The Attempt at a Solution

Im going to be honest and say I don't really know where to begin on any of these. Is this a system of 3 equations with 5 unknowns? I know that's kind of a dumb question but I'm just making sure a and b are two variables aside from x y and z. Any help is apreciated

 

[Mark44]

Homework Statement

Ok the system we are working with is

x-2y =1
x-y+az=2
ay+9z=b

Homework Equations

1.)> For which values of a does the system have a unique solution?

2.)> For which pairs of values (a,b) does the system have more than one solution?

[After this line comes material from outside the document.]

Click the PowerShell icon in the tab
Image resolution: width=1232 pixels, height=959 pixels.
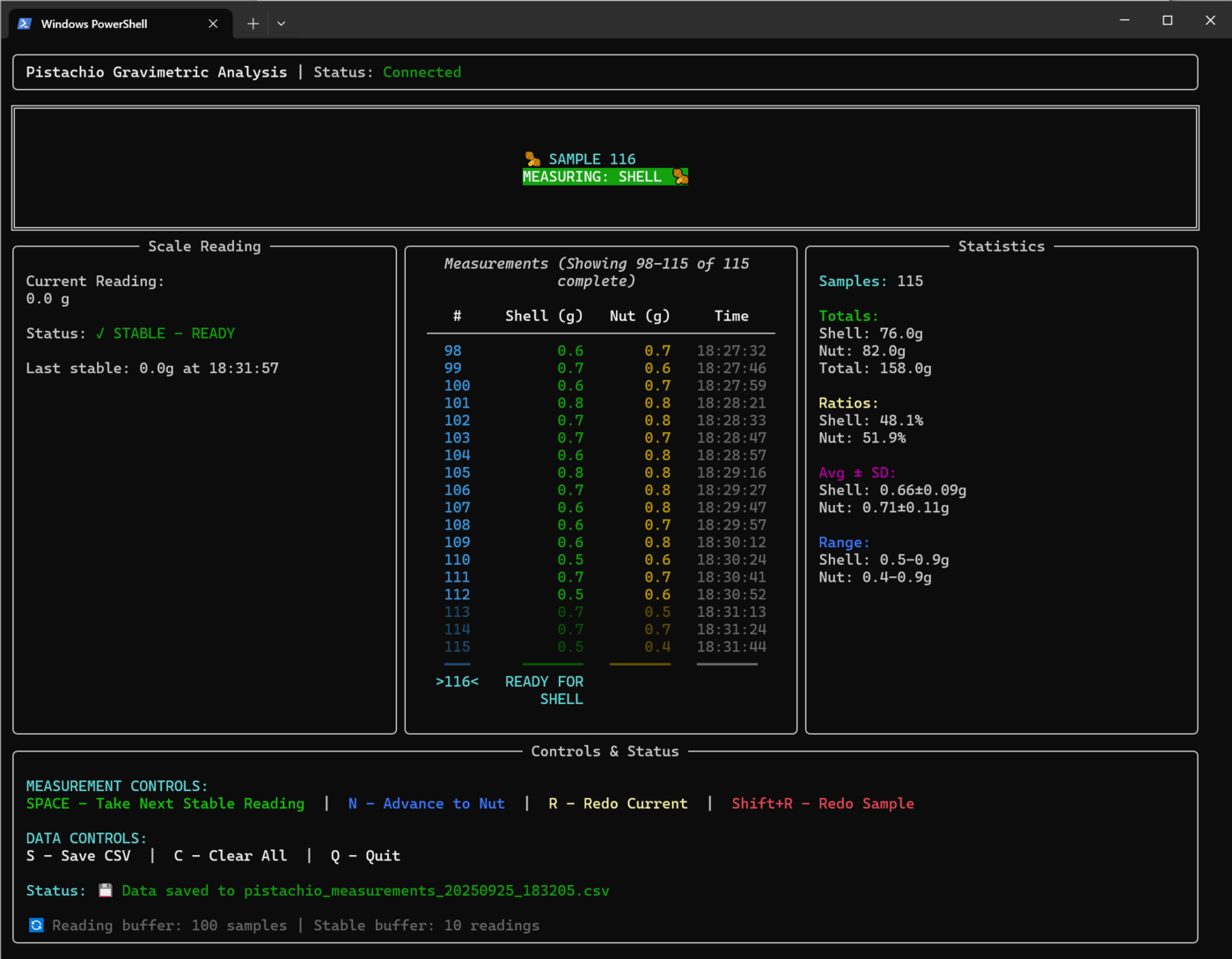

3.)>Why is it that the value of b has no effect on whether or not the system has a unique solution?

The Attempt at a Solution

Im going to be honest and say I don't really know where to begin on any of these. Is this a system of 3 equations with 5 unknowns? I know that's kind of a dumb question but I'm just making sure a and b are two variables aside from x y and z. Any help is apreciated

You should consider this to be a system of 3 equations in 3 variables. a and b are parameters - fixed numbers that don't happen to be known.

 

[bmed90]

Ok so should I solve for x, y, and x in terms of A and B then Solve for A and B ?

 

[Mark44]

Not quite. First, solve for x, y, and z. You are NOT solving for a and b, just determining what values of a and b let you get a unique solution or multiple solutions.

 

[bmed90]

Ok so I am going to try to solve for x y z using the Gaussian method. This will give me x y z in terms of A and B. Will this be my final answer? (will this be determining what values of a and b let you get a unique solution or multiple solutions)

 

[vela]

Not really. When you row reduce a matrix, how do you tell when you have a unique solution, an infinite number of solutions, and no solution? What you want to do is row-reduce your matrix and figure out which values of a and b will yield those conditions.

 

[HallsofIvy]

You will, eventually, have to divide by something involving a. There will be a unique solution as long as that is not 0. There will be more than one solution if both the number you are diving by and the number you are dividing are 0.